Please edit the items from the line containing "Given: Select the Kaggle access heading text" through the line containing "click(x=474, y=45)" by changing "Screen dimensions" to "Screen size", leaving everything else in them unchanged, and give only those lines.

* begin EXERCISE MATERIALS *

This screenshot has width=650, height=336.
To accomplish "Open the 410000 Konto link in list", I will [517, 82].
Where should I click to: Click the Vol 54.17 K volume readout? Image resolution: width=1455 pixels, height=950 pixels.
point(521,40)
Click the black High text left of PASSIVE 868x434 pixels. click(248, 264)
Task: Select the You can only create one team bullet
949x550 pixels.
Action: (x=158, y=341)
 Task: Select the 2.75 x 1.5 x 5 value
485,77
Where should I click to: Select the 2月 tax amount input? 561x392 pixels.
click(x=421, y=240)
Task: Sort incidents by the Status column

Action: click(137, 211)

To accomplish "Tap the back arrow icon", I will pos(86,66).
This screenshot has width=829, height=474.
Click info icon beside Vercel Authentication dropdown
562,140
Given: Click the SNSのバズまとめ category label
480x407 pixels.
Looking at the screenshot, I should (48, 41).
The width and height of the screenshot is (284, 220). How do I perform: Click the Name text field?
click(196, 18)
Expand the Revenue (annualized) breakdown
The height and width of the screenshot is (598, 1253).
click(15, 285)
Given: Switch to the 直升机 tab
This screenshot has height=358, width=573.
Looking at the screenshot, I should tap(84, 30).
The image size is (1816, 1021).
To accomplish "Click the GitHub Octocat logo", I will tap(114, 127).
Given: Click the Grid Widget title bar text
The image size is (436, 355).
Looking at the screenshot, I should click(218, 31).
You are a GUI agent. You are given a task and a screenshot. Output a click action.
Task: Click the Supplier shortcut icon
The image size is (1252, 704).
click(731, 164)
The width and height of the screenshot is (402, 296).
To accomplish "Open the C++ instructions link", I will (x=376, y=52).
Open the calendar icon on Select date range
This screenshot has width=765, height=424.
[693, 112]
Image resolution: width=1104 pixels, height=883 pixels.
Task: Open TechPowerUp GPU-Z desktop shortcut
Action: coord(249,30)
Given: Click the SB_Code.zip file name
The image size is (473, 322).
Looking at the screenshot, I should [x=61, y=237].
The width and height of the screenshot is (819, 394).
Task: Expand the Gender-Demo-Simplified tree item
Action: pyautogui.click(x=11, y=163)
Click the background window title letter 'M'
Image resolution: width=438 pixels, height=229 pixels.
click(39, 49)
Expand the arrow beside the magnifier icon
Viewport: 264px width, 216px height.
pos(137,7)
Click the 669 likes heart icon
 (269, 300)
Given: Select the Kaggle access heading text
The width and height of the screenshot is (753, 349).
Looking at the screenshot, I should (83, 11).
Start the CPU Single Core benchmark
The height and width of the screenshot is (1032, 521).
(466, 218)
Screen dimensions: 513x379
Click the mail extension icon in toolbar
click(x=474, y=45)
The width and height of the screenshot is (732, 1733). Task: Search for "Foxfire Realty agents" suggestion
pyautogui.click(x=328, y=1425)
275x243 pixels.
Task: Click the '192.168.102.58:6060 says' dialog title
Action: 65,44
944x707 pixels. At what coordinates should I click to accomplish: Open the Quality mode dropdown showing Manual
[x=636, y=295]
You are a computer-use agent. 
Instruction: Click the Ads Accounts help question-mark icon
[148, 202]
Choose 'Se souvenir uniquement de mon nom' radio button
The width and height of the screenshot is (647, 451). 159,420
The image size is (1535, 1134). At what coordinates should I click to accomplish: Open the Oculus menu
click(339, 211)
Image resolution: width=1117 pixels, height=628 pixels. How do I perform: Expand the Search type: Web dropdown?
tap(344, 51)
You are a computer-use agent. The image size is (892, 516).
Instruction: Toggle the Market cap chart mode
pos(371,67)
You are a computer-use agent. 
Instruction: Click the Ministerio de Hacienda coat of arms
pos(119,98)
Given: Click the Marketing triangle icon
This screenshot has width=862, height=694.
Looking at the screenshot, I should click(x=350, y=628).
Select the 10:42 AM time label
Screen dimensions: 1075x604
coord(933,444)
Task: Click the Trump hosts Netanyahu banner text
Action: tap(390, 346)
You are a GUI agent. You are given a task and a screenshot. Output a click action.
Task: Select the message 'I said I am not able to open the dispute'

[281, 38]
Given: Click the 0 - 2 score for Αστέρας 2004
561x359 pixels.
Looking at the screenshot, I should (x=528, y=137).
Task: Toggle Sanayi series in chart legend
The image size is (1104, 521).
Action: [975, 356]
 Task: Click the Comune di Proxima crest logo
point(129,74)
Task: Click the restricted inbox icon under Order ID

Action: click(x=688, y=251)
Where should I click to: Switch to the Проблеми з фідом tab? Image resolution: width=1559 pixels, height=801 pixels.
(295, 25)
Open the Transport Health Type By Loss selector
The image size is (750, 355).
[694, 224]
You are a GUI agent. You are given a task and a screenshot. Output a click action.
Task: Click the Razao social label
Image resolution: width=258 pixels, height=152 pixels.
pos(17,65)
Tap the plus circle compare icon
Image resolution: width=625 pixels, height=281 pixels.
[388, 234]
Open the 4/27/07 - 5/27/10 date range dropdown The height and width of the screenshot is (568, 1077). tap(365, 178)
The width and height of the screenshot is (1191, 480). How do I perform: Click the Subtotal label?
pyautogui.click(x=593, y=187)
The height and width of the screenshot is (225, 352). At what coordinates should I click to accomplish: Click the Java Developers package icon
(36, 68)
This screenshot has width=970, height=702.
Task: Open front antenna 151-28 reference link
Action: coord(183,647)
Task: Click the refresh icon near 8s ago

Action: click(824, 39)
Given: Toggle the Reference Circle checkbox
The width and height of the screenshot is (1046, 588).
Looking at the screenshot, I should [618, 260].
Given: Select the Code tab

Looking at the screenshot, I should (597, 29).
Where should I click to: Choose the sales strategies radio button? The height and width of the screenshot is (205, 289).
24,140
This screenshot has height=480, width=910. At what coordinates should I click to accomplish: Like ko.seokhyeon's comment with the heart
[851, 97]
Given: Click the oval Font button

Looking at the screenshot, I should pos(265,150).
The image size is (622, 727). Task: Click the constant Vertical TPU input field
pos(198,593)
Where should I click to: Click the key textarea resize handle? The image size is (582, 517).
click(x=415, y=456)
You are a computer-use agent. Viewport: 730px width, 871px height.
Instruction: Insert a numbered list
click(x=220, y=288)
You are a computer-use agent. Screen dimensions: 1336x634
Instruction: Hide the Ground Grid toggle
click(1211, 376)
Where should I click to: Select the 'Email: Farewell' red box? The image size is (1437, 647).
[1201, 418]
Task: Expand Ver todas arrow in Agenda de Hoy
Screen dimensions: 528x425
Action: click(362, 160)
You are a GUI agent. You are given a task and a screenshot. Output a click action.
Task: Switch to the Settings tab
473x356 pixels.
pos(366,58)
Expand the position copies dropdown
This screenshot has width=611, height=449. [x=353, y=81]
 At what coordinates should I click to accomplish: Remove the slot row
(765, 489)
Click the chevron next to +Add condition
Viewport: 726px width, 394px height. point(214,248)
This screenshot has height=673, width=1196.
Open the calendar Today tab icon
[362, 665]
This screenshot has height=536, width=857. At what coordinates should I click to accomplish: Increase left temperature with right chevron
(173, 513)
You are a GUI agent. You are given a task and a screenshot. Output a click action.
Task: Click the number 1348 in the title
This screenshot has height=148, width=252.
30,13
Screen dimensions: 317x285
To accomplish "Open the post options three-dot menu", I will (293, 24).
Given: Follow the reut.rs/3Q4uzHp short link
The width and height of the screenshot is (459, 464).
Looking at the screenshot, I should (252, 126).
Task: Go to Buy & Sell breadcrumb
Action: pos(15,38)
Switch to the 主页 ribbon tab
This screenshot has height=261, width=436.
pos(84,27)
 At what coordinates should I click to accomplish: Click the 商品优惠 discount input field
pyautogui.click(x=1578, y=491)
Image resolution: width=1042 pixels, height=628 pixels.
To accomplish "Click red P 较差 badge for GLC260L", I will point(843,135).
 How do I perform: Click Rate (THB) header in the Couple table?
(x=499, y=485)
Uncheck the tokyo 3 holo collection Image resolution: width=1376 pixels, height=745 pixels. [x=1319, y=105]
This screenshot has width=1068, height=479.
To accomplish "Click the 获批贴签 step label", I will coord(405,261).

* end EXERCISE MATERIALS *

SOLUTION FOR THIS PROBLEM:
Given: Select the Kaggle access heading text
The width and height of the screenshot is (753, 349).
Looking at the screenshot, I should (83, 11).
Start the CPU Single Core benchmark
The height and width of the screenshot is (1032, 521).
(466, 218)
Screen size: 513x379
Click the mail extension icon in toolbar
click(x=474, y=45)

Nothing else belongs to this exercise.